Ken Wishnia as guest blogger. Again, my worlds of Crime Fiction and Chocolate collide.
Ken Wishnia is the author of the Macavity Award nominee, The Fifth Servant, and the Edgar Award-nominated series featuring his Ecuadorian-American sleuth, Filomena Buscarsela.
That’s what is says on the label, anyway. The packet of powdered cocoa I bought the last time I was in Ecuador said Cacao en polvo, which can be translated as “chocolate powder.” Only they left out the “d” and it became “chocolate power.” How could I resist?

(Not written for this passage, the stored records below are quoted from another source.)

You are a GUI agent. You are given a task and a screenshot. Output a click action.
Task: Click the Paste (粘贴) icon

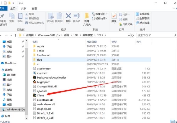20,17

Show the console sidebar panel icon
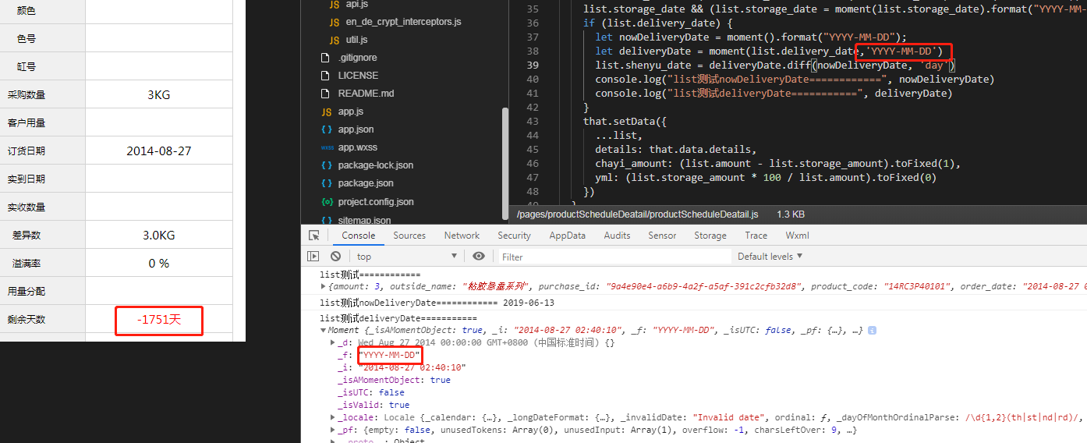pos(313,256)
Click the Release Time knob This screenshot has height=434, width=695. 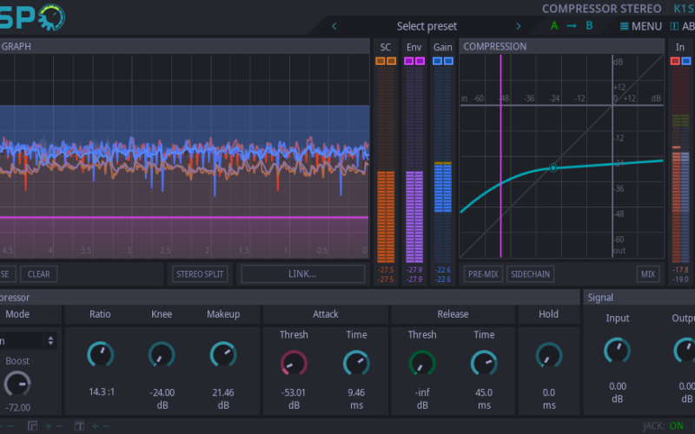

As some of you know, my wife Mercy is from Ecuador, and we lived there for several years (and I based my first series on these experiences). The country’s major exports include bananas, shrimp, “Panama hats” (which are actually made in Ecuador), long stemmed roses, and the fa-a-abulous liquor of the cacao bean. Volcanic soil and a year-round growing season help produce these marvels, and locally made chocolate bars feature the cacao bean pod on the label.
Now, you can get “chocolate power” and chocolate bars in any grocery store or supermarket, but you have to go to the open market to get the chunks of pure, unsweetened chocolate that still retain the shape of the ribbed palm leaves they were poured into on the plantation.
It also comes in “mud pie” form and “chunky style”.
In fact, the hot chocolate made from this stuff is so powerful I drink it instead of coffee.
It’s the neutron star of chocolate.
In U.S. culture, chocolate is often associated with a taste for cozies, but this stuff will get you ready for The Big Knockover.
My favorite chocolate recipe is as follows:
Open a bar of high-quality dark chocolate. Break off a piece. Put it in your mouth and allow it to melt. Don’t chew.
But seriously, here’s the standard South American recipe for Hot Chocolate:
Heat milk in saucepan. Add solid dark chocolate to taste and use a whisk to distribute it as it melts. Add sugar to taste. Overthrow government. Sit back and enjoy.